Let these considerations induce you, my brethren, to disregard the ridicule aimed at you by the enemies of our holy faith, who mock at and revile all those who strive to show forth by their lives that theirs is not a dead, but a living faith. They despise those who live not to amass the treasures of this world, but to lay up everlasting riches in a happy eternity, who care not to seek the transitory honors and empty favor of this world, when a few brief years of self-denial will put them into possession of eternal joys!
They despise you because you believe, and yet how many unanswerable arguments prove the truth of faith as Christ announced it to the world ! When Jesus raised the dead daughter of the ruler to life, admiration and wonder took the place of derision !
This miracle and numberless others, as well as the resurrection of Christ Himself, ratify the truths of faith, which are supported, moreover, by the testimony of the Prophets, illustrated by the holiness of the Gospel’s teachings, by all the glorious labors of Holy Church for the salvation of the human race, by the virtuous lives not only of many who are still living upon earth, but also of those who, by the sanctity of their lives, have merited to be pronounced saints by this Holy Catholic Church, and are in heaven!
Is there anything more glorious than this Holy Church which we call our mother, to which Christ has assigned such pre-eminence by her four marks. She is One, Holy, Catholic and Apostolic; and, for over eighteen hundred years, she has illumined and enlightened the world. Is there not every reason to be proud of being children of this glorious mother?
Ah, my dear friends, the enemies of the Church have no reason to revile those who live as her true children. They ridicule the practice of prayer, knowing nothing of the sweetness contained therein, and utterly ignorant that the fervent Catholic enjoys a happiness to them incomprehensible of union with God while yet on earth, and an abundance of spiritual favors therefrom.

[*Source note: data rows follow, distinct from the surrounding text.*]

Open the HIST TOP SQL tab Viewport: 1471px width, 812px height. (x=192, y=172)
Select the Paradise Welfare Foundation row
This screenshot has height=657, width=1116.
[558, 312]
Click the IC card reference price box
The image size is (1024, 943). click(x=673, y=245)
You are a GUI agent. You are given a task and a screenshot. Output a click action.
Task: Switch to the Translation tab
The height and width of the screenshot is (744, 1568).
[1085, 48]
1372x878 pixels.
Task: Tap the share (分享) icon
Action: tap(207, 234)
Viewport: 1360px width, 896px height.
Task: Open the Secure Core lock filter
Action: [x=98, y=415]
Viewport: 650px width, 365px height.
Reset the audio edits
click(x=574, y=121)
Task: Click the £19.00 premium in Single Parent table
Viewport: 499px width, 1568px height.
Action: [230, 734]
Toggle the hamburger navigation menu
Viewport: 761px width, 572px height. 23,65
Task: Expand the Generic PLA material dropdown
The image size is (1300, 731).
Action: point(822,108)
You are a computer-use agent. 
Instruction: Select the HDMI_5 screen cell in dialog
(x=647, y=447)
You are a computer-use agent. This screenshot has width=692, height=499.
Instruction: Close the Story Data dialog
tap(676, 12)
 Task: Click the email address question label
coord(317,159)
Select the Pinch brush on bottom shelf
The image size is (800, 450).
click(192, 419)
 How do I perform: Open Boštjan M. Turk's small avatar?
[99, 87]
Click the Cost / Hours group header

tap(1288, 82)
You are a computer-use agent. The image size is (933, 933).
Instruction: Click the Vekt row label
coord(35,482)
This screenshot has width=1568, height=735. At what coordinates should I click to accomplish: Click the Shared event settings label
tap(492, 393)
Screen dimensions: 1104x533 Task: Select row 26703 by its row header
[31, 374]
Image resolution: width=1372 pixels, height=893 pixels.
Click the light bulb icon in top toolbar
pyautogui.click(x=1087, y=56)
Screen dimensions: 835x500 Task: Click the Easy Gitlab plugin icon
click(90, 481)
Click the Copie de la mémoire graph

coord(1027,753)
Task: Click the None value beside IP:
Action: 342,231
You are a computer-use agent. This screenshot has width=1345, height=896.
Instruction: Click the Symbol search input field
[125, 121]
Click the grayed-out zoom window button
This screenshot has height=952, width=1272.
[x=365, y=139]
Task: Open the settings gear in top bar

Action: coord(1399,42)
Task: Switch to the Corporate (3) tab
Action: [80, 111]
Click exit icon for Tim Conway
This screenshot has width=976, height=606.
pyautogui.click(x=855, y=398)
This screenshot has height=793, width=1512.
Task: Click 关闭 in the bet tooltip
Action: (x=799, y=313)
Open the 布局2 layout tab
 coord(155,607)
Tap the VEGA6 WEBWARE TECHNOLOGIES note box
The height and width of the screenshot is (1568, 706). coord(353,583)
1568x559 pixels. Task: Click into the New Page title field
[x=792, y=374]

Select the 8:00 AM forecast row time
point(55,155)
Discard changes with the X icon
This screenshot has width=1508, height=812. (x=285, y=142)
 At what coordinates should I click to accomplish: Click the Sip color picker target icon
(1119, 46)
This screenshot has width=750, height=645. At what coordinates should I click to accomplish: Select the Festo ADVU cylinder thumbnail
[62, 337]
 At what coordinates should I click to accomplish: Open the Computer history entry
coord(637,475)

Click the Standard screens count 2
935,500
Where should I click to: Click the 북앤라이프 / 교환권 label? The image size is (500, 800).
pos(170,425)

They laugh at you because you assist at divine service, in their ignorance of the sublimity of that sacrifice which the Church offers up, and the graces contained in the reception of the most adorable Sacrament of the altar.
They laugh at you, faithful Catholics, because you do not rush eagerly in pursuit of worldly riches, honors and pleasures, but prefer those which are eternal. They despise you because, like Solomon, you feel impelled to exclaim: “Vanity of vanities, all is vanity,” save to love and serve God. Why? St. Augustine tells us when he says that God has created our hearts for Himself, and that they shall find no rest until they rest in Him. Therefore, let us never lose courage when we are laughed at for doing our duty, nor be dejected when we are striving to follow the example of the crucified One, who was mocked and derided and cruelly reviled. Then, through Him, we will one day be eternally glorified in that heavenly home where, with the whole celestial host, we will entone the praises of our Saviour Jesus Christ! Amen!